**Task prompt:** Once you find the line with "Zobacz także (1210, 320)" in the data that follows, repeat it and every line after it exactly, through the line with "Best SIM Cards".

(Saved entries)
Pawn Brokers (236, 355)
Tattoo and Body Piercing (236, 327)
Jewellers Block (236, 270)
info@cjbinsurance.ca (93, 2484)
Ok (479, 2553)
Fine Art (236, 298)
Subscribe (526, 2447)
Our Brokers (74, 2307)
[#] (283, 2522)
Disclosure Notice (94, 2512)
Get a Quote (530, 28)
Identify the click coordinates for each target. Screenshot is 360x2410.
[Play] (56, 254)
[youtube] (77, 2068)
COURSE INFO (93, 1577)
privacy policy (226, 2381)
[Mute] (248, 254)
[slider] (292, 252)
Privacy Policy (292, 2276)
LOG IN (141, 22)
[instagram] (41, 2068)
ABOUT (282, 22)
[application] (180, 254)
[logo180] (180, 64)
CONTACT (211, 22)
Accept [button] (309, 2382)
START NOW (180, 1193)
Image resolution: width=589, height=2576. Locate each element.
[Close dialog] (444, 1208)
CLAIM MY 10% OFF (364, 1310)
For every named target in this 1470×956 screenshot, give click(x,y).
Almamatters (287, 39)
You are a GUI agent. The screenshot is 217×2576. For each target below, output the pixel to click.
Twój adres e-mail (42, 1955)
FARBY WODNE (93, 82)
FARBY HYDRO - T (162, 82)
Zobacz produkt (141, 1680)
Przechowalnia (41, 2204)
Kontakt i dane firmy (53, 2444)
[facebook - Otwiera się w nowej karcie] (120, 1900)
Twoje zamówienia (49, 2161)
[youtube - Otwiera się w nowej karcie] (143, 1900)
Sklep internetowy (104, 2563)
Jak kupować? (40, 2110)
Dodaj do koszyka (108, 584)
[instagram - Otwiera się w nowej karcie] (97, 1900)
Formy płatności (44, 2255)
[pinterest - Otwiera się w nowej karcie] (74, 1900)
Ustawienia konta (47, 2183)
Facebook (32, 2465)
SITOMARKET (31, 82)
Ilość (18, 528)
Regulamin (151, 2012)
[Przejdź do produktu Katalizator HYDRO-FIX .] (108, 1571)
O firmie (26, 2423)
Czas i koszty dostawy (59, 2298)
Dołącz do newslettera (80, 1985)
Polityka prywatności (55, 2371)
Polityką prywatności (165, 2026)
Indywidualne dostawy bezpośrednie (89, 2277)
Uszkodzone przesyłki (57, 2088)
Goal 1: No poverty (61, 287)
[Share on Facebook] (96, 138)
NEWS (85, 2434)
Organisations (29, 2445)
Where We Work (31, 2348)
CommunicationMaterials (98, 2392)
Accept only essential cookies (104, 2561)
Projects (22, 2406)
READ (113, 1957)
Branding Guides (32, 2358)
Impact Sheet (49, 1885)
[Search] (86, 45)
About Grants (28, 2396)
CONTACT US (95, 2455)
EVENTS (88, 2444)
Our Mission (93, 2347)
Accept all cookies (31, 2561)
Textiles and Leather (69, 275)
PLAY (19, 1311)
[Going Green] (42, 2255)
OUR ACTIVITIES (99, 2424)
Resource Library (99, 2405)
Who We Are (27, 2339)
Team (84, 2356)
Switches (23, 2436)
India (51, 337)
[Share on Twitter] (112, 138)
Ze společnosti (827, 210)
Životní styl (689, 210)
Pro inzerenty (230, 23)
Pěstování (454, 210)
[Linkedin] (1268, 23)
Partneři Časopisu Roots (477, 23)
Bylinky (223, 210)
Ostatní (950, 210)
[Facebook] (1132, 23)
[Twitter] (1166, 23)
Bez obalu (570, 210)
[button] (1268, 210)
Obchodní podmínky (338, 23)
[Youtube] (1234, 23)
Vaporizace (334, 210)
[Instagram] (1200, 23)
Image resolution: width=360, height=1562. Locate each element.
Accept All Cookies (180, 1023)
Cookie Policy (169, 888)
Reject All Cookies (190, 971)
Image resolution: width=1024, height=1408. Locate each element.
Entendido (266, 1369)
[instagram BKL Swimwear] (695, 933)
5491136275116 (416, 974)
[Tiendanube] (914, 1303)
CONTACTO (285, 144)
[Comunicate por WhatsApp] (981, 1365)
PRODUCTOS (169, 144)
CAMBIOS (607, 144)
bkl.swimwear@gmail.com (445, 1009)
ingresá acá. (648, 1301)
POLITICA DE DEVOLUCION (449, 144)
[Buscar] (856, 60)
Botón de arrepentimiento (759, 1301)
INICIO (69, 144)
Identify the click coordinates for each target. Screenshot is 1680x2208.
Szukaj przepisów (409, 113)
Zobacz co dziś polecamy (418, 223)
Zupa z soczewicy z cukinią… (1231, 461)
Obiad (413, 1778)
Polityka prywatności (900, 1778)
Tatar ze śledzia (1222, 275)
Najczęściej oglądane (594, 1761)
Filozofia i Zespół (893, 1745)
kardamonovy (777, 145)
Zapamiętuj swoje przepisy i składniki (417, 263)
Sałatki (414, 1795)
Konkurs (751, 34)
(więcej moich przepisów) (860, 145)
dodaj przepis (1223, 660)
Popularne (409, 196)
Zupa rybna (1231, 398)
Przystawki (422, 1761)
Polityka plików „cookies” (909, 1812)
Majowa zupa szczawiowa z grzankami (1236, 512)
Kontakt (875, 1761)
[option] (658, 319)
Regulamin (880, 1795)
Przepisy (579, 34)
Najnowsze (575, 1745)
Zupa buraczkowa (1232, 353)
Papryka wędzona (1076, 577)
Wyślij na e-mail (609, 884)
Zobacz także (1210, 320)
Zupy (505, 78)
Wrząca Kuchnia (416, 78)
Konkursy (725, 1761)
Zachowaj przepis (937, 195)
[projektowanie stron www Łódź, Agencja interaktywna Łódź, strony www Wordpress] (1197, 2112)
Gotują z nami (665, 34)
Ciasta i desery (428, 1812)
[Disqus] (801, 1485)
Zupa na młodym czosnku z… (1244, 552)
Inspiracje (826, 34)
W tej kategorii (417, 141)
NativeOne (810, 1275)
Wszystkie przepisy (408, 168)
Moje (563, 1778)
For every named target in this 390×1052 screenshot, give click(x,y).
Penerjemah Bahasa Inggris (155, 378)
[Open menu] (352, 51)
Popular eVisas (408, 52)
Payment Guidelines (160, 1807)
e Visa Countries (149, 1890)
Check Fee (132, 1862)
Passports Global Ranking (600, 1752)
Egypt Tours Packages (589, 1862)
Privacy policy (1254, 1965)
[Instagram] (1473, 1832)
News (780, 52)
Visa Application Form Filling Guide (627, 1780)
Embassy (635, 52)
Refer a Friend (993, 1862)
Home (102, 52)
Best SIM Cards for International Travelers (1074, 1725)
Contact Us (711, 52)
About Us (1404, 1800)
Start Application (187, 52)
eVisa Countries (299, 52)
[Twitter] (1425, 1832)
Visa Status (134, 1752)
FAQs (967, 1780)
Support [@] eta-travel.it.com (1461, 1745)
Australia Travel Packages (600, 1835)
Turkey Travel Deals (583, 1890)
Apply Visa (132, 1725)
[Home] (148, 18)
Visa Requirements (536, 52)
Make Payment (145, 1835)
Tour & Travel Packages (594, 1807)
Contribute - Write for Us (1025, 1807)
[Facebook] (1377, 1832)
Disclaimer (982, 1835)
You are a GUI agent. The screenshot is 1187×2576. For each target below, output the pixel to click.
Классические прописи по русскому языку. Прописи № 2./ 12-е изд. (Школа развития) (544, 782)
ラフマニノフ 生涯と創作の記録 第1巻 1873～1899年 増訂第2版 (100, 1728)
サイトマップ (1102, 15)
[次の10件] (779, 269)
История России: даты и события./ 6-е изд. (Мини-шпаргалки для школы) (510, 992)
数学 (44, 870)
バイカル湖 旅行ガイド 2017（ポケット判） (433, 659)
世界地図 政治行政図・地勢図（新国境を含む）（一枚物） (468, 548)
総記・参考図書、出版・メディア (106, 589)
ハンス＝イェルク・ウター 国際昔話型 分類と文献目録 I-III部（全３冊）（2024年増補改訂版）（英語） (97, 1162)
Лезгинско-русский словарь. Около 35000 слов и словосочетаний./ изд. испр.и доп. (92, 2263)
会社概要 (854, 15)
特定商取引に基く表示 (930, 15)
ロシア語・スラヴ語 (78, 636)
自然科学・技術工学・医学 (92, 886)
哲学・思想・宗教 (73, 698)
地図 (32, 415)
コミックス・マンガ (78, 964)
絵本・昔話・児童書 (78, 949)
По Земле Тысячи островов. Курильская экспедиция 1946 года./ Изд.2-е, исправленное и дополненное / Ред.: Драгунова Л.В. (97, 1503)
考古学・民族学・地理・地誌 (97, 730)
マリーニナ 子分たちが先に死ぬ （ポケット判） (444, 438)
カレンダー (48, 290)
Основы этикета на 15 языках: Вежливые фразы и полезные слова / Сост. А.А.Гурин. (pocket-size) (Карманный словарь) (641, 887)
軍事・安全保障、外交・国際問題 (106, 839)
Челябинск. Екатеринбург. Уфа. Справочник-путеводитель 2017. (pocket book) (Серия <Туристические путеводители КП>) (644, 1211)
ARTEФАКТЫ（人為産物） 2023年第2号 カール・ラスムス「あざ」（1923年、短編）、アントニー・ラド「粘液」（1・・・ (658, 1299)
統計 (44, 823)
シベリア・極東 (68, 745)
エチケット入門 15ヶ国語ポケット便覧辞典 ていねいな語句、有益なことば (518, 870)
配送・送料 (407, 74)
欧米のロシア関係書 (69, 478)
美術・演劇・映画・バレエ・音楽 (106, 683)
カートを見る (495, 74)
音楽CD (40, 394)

**Solved exercise:**
Zobacz także (1210, 320)
Zupy (505, 78)
Wrząca Kuchnia (416, 78)
Konkursy (725, 1761)
Zachowaj przepis (937, 195)
[projektowanie stron www Łódź, Agencja interaktywna Łódź, strony www Wordpress] (1197, 2112)
Gotują z nami (665, 34)
Ciasta i desery (428, 1812)
[Disqus] (801, 1485)
Zupa na młodym czosnku z… (1244, 552)
Inspiracje (826, 34)
W tej kategorii (417, 141)
NativeOne (810, 1275)
Wszystkie przepisy (408, 168)
Moje (563, 1778)
For every named target in this 390×1052 screenshot, give click(x,y).
Penerjemah Bahasa Inggris (155, 378)
[Open menu] (352, 51)
Popular eVisas (408, 52)
Payment Guidelines (160, 1807)
e Visa Countries (149, 1890)
Check Fee (132, 1862)
Passports Global Ranking (600, 1752)
Egypt Tours Packages (589, 1862)
Privacy policy (1254, 1965)
[Instagram] (1473, 1832)
News (780, 52)
Visa Application Form Filling Guide (627, 1780)
Embassy (635, 52)
Refer a Friend (993, 1862)
Home (102, 52)
Best SIM Cards for International Travelers (1074, 1725)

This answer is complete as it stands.